[Opening Data shown section]

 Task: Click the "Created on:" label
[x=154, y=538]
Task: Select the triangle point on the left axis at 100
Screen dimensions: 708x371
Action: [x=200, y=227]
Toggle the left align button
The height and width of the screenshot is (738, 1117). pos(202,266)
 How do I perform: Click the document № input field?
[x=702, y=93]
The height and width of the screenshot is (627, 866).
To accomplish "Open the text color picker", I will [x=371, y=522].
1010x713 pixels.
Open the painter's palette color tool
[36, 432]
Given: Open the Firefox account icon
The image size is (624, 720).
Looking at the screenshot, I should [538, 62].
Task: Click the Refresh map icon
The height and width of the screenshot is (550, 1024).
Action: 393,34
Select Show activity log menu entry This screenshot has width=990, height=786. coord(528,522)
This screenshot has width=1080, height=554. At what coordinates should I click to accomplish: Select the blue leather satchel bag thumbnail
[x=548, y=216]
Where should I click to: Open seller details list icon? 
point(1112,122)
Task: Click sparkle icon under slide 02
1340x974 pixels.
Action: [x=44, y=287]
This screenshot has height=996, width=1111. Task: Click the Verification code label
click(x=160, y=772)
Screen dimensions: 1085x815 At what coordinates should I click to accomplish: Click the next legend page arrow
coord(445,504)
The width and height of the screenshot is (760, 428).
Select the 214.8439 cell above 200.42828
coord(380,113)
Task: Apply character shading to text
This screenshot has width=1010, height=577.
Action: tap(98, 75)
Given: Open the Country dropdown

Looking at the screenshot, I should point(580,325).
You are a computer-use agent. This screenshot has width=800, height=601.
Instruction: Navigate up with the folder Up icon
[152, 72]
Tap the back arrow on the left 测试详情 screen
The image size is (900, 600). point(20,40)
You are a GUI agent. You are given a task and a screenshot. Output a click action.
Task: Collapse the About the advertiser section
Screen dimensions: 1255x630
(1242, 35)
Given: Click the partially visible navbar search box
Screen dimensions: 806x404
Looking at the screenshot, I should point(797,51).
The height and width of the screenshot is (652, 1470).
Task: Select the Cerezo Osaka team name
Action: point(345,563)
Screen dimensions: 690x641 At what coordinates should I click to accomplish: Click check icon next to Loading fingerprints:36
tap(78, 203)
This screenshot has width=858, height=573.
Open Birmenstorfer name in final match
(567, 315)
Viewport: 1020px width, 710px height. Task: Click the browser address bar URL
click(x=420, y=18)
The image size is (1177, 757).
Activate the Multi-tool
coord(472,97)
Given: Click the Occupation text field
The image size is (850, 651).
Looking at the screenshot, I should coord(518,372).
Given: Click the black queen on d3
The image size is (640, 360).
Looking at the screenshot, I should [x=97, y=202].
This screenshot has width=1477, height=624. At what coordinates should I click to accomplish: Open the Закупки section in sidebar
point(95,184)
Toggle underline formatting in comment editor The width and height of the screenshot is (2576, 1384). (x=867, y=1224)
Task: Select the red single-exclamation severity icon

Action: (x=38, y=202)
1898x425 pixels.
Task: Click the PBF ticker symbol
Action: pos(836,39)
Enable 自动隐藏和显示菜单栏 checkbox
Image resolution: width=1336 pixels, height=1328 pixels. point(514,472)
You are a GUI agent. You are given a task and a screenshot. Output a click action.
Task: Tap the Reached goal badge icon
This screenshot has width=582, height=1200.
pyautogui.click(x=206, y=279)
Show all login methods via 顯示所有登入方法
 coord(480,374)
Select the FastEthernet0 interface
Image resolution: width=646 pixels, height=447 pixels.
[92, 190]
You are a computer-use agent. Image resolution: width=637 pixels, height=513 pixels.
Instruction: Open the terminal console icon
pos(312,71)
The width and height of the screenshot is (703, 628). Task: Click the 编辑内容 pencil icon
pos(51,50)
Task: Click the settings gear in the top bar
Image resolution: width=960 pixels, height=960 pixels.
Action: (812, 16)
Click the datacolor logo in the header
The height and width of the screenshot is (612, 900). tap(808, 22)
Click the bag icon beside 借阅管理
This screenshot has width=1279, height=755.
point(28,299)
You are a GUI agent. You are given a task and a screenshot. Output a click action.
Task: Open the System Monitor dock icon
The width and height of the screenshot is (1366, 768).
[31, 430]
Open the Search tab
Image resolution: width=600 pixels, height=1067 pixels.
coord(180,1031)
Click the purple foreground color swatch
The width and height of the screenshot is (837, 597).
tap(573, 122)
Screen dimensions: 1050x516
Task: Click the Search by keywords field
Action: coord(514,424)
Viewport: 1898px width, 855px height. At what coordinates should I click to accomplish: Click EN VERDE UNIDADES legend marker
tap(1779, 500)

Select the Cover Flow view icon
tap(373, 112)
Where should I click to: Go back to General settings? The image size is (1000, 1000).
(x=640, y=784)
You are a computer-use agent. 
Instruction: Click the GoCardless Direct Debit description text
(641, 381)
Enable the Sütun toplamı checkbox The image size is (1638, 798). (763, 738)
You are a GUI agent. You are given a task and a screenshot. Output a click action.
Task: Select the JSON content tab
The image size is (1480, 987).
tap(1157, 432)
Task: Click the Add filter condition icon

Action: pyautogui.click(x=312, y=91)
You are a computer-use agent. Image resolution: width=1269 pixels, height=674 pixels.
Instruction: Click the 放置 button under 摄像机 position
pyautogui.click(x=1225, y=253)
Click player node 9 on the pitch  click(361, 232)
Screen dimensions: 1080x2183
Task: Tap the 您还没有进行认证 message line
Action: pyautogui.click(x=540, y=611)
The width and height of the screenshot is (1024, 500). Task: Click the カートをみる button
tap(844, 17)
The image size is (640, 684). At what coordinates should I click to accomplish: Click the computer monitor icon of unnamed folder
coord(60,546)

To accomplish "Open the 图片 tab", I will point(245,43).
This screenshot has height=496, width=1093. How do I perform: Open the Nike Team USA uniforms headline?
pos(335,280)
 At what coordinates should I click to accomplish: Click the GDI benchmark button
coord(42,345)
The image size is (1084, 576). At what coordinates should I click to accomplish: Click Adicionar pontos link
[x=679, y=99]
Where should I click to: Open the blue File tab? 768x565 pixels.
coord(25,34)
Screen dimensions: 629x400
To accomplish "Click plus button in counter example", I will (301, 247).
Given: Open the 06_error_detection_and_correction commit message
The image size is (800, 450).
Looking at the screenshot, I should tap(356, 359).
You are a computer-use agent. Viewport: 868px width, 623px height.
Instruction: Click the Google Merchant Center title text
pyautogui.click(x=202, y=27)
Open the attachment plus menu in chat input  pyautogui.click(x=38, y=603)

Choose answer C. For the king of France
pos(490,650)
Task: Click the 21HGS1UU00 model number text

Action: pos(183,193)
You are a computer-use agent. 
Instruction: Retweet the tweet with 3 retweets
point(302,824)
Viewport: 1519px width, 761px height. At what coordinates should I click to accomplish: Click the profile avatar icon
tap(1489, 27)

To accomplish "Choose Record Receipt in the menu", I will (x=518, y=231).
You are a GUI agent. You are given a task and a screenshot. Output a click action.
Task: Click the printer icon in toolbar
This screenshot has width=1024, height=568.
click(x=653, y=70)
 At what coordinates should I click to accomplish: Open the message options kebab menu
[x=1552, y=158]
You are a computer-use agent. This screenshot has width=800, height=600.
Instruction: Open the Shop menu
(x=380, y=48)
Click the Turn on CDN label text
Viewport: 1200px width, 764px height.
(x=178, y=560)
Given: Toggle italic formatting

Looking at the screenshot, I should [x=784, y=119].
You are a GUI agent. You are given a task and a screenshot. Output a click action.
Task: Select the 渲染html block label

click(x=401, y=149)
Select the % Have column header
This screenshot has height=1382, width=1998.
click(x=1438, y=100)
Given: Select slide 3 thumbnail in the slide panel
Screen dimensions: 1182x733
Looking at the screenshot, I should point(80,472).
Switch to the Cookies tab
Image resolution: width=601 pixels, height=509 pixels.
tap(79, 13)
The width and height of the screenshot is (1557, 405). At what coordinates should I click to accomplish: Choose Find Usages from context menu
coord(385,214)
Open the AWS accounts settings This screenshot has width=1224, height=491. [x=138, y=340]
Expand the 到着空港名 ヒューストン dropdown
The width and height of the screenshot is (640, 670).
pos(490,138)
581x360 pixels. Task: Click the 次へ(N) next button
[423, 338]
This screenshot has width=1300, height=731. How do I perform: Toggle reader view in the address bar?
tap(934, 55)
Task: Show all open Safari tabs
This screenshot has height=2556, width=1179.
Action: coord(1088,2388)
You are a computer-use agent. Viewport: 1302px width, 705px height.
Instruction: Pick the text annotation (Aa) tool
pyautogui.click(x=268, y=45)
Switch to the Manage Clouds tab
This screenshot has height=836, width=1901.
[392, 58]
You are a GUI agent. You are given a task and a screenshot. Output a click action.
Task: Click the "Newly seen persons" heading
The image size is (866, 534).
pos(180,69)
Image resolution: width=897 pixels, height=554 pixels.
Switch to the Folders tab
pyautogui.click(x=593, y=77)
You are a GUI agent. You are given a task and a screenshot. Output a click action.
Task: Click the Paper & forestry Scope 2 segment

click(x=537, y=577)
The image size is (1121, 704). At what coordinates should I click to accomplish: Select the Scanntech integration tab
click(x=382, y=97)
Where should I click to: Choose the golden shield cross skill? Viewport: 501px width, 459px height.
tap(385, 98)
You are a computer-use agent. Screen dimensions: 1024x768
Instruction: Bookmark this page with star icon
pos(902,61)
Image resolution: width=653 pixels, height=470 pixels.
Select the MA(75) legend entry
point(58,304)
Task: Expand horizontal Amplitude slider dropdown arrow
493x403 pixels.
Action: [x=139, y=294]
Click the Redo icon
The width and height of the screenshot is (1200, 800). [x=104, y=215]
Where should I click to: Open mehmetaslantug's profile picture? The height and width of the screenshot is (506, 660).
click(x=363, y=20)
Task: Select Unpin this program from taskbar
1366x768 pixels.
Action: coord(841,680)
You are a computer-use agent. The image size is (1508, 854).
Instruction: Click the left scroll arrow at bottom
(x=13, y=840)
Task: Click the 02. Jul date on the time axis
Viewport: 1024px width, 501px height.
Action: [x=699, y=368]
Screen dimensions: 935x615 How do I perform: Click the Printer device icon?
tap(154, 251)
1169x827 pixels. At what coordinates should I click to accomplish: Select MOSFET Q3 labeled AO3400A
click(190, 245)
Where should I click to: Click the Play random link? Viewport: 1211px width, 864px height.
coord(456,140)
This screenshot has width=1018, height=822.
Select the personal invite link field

[Closing Data shown section]

» **Task description**
Out of the data above, give again only the lines starting at the one holding "Show all login methods via 顯示所有登入方法" and ending at the one holding "You are a computer-use agent. Image resolution: width=637", unchanged.

» **Solution to this task**
Show all login methods via 顯示所有登入方法
 coord(480,374)
Select the FastEthernet0 interface
Image resolution: width=646 pixels, height=447 pixels.
[92, 190]
You are a computer-use agent. Image resolution: width=637 pixels, height=513 pixels.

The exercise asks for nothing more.